For PA hospitals involved in a merger:
1 in 3 will close
- More than 90% of hospital closures are preceded by a merger
- The pace of hospital closures has seriously sped up in the last 5 years
- New owners are taking less time than before to close hospitals
Source: Pennsylvania Health Access Network
Would we have to switch insurance or doctors?
UPMC has a history of trying to shut out patients who carry non-UPMC insurance.
In 2011, UPMC announced that they would no longer accept patients with Highmark insurance and it took the intervention of the state attorney general and PA Supreme Court to secure a 10-year agreement from UPMC to keep accepting Highmark insurance. That agreement expires in 2029.
The Pennsylvania Health Access Network found in a statewide survey that mergers impacted access to preferred providers, wait times, and financial burdens.
2023 Statewide Survey
Conducted by Altarum Healthcare Value Hub
1 in 8
report that they or a family member were unable to access their preferred healthcare because of a merger
1 in 3
reported added wait times in finding or getting care
1 in 4
reported added financial burdens
Source: Pennsylvania Health Access Network
Will care cost more if UPMC takes over?
Compared to Washington Health System and other local hospitals, UPMC often charges patients more for the same healthcare services.
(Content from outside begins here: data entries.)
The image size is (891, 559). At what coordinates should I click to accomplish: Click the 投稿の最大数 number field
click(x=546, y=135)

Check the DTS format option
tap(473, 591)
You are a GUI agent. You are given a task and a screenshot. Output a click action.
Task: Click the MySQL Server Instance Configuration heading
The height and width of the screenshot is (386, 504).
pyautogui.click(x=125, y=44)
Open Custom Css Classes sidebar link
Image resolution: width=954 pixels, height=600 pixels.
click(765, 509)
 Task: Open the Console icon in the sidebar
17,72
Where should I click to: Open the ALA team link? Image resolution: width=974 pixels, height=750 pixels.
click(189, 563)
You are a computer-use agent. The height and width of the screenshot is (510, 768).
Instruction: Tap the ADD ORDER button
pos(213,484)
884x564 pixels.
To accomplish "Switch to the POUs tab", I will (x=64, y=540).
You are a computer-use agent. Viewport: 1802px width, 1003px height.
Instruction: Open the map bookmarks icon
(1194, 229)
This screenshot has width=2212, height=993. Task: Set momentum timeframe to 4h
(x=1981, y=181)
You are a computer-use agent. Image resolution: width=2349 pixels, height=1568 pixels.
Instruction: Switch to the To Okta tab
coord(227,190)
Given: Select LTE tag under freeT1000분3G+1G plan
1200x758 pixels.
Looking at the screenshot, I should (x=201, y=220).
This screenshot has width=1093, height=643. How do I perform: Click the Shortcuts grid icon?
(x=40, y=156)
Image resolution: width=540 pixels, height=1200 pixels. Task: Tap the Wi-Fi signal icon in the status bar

Patients who require a CT Scan would pay around $400 or less locally, but would have to pay 7 times as much at UPMC Mercy or more than 9 times as much as UPMC Shadyside:
Hospital | Cash Price for CT Scan | % of Washington Price |
Washington | $362 | —- |
St. Clair | $402 | 111% |
UPMC Mercy | $2732 | 754% |
UPMC Shadyside | $2732 | 947% |
Source: Pennsylvania Health Access Network, SEIU Healthcare Pennsylvania analysis of Machine Readable File of Items and Services “CMS Price Transparency Files” for respective hospitals.
UPMC can charge more for care for a many conditions:
Diagnosis-related group among Medicare patients: | How much more UPMC can charge Medicare patients than Washington: |
Septicemia or Severe Sepsis with MCC | 245% |
Heart Failure and Shock | 179% |
Respiratory Infections and Inflammations | 159% |
Psychoses | 158% |
Simple Pneumonia | 198% |
Pulmonary Edema and Respiratory Failure | 247% |
Septicemia or Severe Sepsis without MCC | 248% |
Infectious and Parasitic Diseases with OR Procedure | 290% |
Renal Failure | 201% |
Acute Myocardial Infarction | 181% |
Source: SEIU Healthcare Pennsylvania analysis of Machine Readable File of Items and Services “CMS Price Transparency Files” for Washington Hospital and UPMC Presbyterian-Shadyside.
UPMC also charges more – and every year increases the cost to patients – for room rates compared to local hospitals:
Would WHS workers lose pay and benefits?
UPMC uses its size to lower hospital employee wages and staffing.
2,000 people rely on Washington Health System for good jobs and our community deserves a fully staffed hospital, but a recent study shows that as UPMC controls more of the healthcare market in a region, healthcare worker wages and staffing decline.